Here are the lessons:
For a project to be successful, there needs to be vision. At Pixar, this is the job of the head writer(s) and director, like John Lasseter, Andrew Stanton and Brad Bird.
So what I mean is, there has to be an aspirational vision that you believe in to keep you going. Something about believing that design can really do good, or can push the world toward progress, or create a new profession, or make lots of money, or raise the consciousness of the audience.
Talk up to your users. Believe in them.
Design is some of the hardest work there is, because when you're making something there are no shortcuts. Constraints come as close as anything to shortcuts, though.
Constraints are a designer's friend.
It's a great idea to be that picky about projects -- only do what intensely interests you -- but you have to be really, really good to earn this right.
Prototype like mad and maybe you'll make something really, really good.
Hire great, really talented people and manage them heavily with vague direction so you seem like a god.
Solve the problem: bring something special of your own to the table to make it not just good, not better, but great and unexpected. (From Eames Design, by John and Marilyn Neuhart: "Although clients usually brought to the office fixed notions about what they thought they wanted, Charles more often than not redefined the project and expanded its scope.")

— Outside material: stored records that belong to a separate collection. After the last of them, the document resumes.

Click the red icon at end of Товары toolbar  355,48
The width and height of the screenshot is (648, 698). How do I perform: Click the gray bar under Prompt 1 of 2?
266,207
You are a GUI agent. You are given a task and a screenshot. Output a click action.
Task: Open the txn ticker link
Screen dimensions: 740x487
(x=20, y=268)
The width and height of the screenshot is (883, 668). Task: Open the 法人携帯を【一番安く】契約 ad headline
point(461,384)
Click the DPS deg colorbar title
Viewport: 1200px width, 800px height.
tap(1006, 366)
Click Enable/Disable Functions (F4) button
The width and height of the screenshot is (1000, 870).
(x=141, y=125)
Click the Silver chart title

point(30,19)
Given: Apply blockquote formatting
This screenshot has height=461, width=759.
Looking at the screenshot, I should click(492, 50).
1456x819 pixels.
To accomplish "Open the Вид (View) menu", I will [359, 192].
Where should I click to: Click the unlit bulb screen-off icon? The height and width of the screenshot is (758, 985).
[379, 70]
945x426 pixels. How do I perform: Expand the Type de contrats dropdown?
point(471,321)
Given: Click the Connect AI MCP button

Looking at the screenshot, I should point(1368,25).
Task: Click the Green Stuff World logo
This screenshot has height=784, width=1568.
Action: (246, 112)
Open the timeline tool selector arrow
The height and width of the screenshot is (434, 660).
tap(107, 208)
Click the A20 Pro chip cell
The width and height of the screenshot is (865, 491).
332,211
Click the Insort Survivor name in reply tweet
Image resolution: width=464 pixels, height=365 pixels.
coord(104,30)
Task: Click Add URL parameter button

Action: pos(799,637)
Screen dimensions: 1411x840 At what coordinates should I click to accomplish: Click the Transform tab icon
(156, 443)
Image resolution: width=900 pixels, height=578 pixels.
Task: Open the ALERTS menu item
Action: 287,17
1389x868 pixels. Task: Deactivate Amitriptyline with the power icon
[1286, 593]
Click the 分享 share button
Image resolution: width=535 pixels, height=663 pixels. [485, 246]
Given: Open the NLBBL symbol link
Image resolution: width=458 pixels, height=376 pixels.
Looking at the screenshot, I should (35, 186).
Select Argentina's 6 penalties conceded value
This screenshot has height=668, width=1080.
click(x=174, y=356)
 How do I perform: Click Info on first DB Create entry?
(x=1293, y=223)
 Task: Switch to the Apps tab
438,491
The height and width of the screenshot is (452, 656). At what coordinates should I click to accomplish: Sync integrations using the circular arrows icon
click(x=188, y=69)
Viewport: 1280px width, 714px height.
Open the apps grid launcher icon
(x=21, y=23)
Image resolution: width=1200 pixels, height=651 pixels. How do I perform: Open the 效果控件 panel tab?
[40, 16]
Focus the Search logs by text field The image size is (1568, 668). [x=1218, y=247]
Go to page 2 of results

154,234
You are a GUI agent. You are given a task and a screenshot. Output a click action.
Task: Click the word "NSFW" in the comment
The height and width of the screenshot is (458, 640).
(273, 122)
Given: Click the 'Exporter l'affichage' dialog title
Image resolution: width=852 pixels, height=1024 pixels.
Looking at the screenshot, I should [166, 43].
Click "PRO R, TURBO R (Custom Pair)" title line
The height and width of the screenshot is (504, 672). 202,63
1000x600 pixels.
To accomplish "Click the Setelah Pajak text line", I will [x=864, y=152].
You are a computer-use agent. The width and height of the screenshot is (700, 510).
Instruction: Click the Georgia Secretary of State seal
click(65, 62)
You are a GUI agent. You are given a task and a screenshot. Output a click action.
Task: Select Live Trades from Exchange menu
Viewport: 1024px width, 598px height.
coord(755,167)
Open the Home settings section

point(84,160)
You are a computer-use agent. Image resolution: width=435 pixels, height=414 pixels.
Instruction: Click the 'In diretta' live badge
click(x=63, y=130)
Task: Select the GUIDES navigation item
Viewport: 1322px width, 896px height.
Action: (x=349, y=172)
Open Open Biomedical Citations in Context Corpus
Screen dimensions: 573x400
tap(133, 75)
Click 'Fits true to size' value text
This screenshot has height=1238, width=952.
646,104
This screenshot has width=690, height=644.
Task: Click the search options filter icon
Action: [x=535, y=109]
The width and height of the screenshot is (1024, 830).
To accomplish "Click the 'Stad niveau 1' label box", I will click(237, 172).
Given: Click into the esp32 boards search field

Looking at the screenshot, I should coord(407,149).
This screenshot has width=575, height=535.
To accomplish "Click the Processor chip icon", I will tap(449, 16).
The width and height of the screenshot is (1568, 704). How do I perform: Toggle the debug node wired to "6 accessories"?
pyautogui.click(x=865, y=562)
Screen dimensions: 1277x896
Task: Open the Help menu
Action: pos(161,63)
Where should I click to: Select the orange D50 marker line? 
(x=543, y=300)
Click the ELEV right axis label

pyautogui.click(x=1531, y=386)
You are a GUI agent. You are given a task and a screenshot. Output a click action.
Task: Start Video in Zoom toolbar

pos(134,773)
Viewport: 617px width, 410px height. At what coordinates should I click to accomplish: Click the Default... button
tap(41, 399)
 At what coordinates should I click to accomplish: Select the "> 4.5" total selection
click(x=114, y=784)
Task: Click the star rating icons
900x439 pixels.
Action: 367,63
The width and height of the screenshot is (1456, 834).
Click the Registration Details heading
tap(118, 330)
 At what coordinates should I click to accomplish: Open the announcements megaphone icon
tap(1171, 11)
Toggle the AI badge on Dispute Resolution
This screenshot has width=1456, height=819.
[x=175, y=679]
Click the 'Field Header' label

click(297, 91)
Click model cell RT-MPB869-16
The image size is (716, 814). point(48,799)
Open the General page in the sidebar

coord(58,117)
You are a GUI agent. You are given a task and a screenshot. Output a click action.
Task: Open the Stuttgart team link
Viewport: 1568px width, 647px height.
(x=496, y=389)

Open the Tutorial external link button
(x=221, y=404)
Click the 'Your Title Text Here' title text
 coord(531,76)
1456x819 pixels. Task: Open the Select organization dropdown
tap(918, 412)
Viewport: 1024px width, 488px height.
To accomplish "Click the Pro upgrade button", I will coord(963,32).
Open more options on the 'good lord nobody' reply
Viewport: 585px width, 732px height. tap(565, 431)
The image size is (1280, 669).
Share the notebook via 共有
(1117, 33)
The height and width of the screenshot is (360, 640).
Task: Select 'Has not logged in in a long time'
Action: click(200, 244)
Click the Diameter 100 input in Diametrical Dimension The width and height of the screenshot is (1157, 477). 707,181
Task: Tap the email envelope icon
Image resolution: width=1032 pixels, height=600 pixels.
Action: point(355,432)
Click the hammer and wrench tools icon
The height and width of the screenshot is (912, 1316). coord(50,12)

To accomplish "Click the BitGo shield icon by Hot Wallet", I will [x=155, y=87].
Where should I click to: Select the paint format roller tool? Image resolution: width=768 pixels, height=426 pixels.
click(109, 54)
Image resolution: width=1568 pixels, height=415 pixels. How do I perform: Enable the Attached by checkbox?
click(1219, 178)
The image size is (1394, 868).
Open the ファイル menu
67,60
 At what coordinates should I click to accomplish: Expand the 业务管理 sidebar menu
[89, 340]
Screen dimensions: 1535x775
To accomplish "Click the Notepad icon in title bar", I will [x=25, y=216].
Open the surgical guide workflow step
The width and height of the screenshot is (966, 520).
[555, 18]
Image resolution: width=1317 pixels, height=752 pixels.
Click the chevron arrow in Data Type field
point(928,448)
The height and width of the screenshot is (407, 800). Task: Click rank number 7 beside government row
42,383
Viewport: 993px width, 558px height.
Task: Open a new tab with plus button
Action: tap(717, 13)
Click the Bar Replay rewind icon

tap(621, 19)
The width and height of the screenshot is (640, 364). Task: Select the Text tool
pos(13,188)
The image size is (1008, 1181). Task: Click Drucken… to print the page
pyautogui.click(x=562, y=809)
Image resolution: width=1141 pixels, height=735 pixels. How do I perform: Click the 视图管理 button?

To do this, you often have to make unexpected connections. Synthesis. Where I come from, we like to think that doing research makes this happen faster, with more appropriate outcomes. We can learn from the Eameses that research isn't limited to user research and business and cultural research. Research can include going to the ballet or the Art Institute or to Steppenwolf or taking a walk along the lake picking up fallen leaves in different colors, and reading New Science Magazine, or an article in the Times about a bird fossil with a skull similar in size to that of a horse; inputs, inputs, inputs! The Eames were the king and queen of inputs and outputs. Connect two unlikely things and then...
...prototype the synthetic explosion. Tell the story, and tell the story, then make it. Write it down. Draw it. Fabricate a scenario. Build it out of foam core. Describe it to a friend. Tell the story.